▶ [Stored records]
+ + + +

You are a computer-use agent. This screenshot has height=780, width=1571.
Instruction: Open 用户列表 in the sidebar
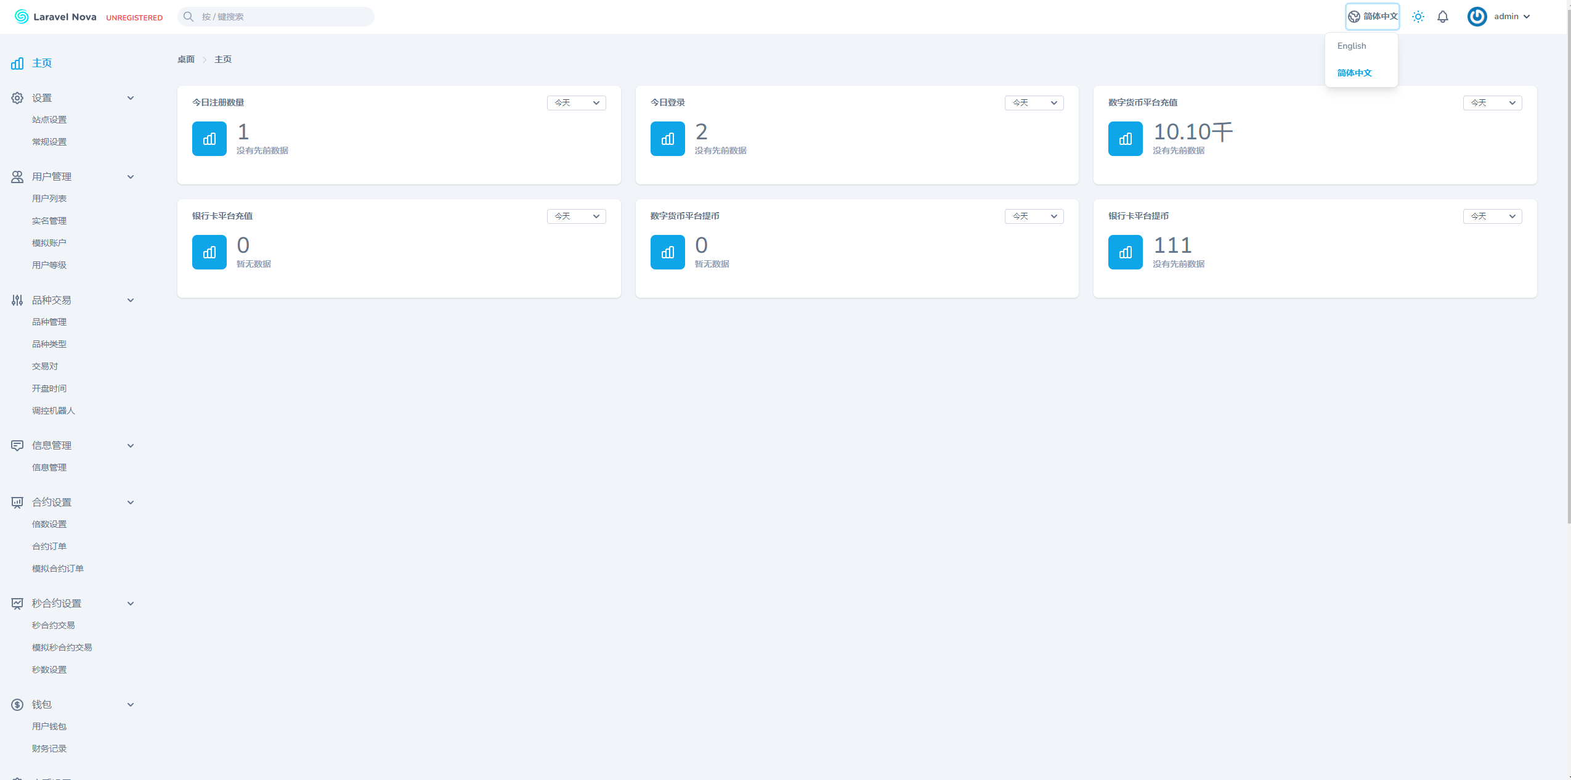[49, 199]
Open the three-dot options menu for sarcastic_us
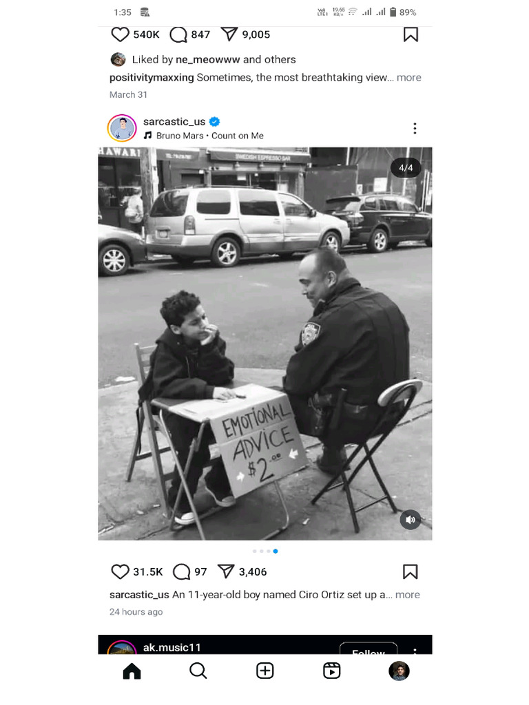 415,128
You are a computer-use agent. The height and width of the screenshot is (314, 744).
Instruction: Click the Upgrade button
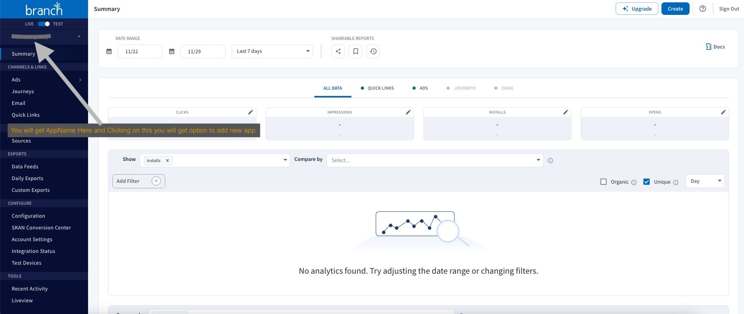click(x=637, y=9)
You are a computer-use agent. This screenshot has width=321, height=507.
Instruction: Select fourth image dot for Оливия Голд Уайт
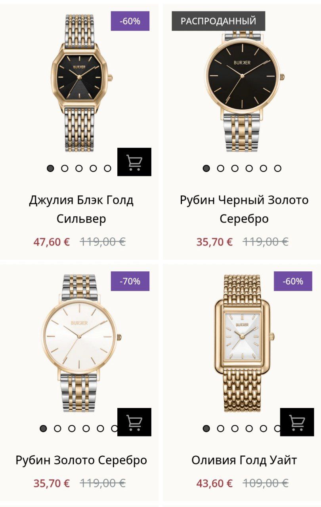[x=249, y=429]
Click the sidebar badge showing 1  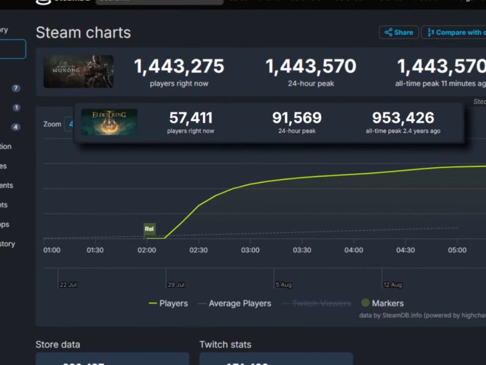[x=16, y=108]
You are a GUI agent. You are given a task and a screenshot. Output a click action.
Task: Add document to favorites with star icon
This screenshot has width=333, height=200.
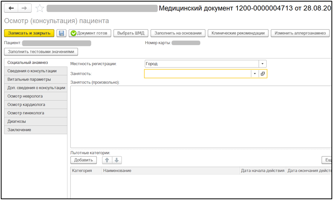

+ + + +

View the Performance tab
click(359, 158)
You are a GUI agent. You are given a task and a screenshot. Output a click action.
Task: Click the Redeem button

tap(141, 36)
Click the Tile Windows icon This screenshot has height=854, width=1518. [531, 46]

+ + + +

▶ [Set task] Select every line from the rows above that contains the word "agent", matching case exactly.

▶ [Task solution]
You are a computer-use agent. This screenshot has height=780, width=1571.
You are a computer-use agent. The height and width of the screenshot is (314, 744).
You are a computer-use agent. This screenshot has width=321, height=507.
You are a GUI agent. You are given a task and a screenshot. Output a click action.
You are a GUI agent. You are given a task and a screenshot. Output a click action.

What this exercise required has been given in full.